BAGEL – ByteDance’s Open-Source Multimodal Foundation Model

What is BAGEL?

BAGEL is an open-source multimodal foundation model developed by ByteDance. It has 14 billion parameters, with 7 billion active parameters. Utilizing a Mixture-of-Transformer-Experts (MoT) architecture, it employs two separate encoders to capture pixel-level and semantic-level features of images.

BAGEL is trained under the “next token group prediction” paradigm using massive amounts of labeled multimodal data—including language, images, video, and web content. In terms of performance, BAGEL outperforms top open-source vision-language models such as Qwen2.5-VL and InternVL-2.5 in multimodal understanding benchmarks. It delivers text-to-image generation quality on par with SD3 and surpasses many open-source models in image editing tasks.

BAGEL supports free-form image editing, future frame prediction, 3D manipulation, and world navigation tasks.

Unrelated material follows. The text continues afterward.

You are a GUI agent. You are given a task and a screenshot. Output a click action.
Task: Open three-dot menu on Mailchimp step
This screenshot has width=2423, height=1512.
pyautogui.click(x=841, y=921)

BAGEL – ByteDance's Open-Source Multimodal Foundation Model

Key Features of BAGEL

Image-Text Fusion Understanding: BAGEL excels at understanding the relationship between images and text, accurately integrating image content with textual descriptions.
Video Content Understanding: It can process video data to understand dynamic and semantic information, identifying key aspects and enabling effective analysis.
Text-to-Image Generation: Users can input a text description to generate matching high-quality images.
Image Editing and Modification: BAGEL supports editing existing images based on instructions, enabling free-form image manipulation.
Video Frame Prediction: It can predict future frames in a video sequence, helping restore missing content based on previous frames.
3D Scene Understanding and Manipulation: BAGEL can recognize, locate, and manipulate 3D objects—for example, moving or modifying them in virtual environments.
World Navigation: Equipped with navigation capabilities, BAGEL can plan and follow paths in both virtual and real-world 3D environments.
Cross-Modal Retrieval: BAGEL enables cross-modal retrieval, such as finding relevant images or videos based on a text query, or retrieving textual information based on image content.
Multimodal Fusion Tasks: BAGEL can effectively fuse data from different modalities (e.g., image, text, audio), generating comprehensive results for complex tasks.

Technical Architecture of BAGEL

Dual Encoder Design: BAGEL adopts a Mixture-of-Transformer-Experts (MoT) architecture with two independent encoders—one for pixel-level features and the other for semantic-level features. This dual design allows the model to capture both low-level details and high-level semantic information.
Expert Mixture Mechanism: Within the MoT architecture, each encoder contains multiple “expert” modules—essentially smaller sub-networks specialized for certain tasks or features. During training, the model dynamically selects the most appropriate expert combinations to handle complex multimodal inputs efficiently.
Tokenization Processing: BAGEL tokenizes multimodal inputs such as images and text. Images are divided into patches treated as individual tokens, while words or subwords are treated as tokens for text input.
Prediction Task: The model is trained to predict the next group of tokens. It observes part of a token sequence and attempts to predict what comes next.
Compression and Learning: Through this predictive training, BAGEL learns the internal structure and relationships of multimodal data. Predicting the next tokens compels the model to compress and understand essential information from the input.
Massive Data Pretraining: BAGEL is pretrained on trillions of multimodal tokens from language, images, video, and web data, covering a wide range of scenarios and domains to learn diverse features and patterns.
Optimization Strategies: The training process incorporates advanced optimization techniques such as mixed-precision training and distributed training, improving both training efficiency and model performance.

Project Resources

Official Website: https://bagel-ai.org/
GitHub Repository: https://github.com/bytedance-seed/BAGEL
HuggingFace Model Hub: https://huggingface.co/ByteDance-Seed/BAGEL-7B-MoT
arXiv Paper: https://arxiv.org/pdf/2505.14683

Application Scenarios for BAGEL

Content Creation and Editing: Users can generate high-quality images from text descriptions or edit existing images based on prompts.
3D Scene Generation: BAGEL can generate 3D scenes, providing rich visual content for VR and AR applications.
Visualized Learning: It can present complex concepts through images or video, helping learners grasp difficult topics more effectively.
Creative Advertising Generation: Advertisers can use BAGEL to create engaging image and video content—for example, designing creative posters or promotional short videos based on product features.
User Interaction Experience: In e-commerce platforms, BAGEL can generate 3D product models and virtual displays to enhance the shopping experience.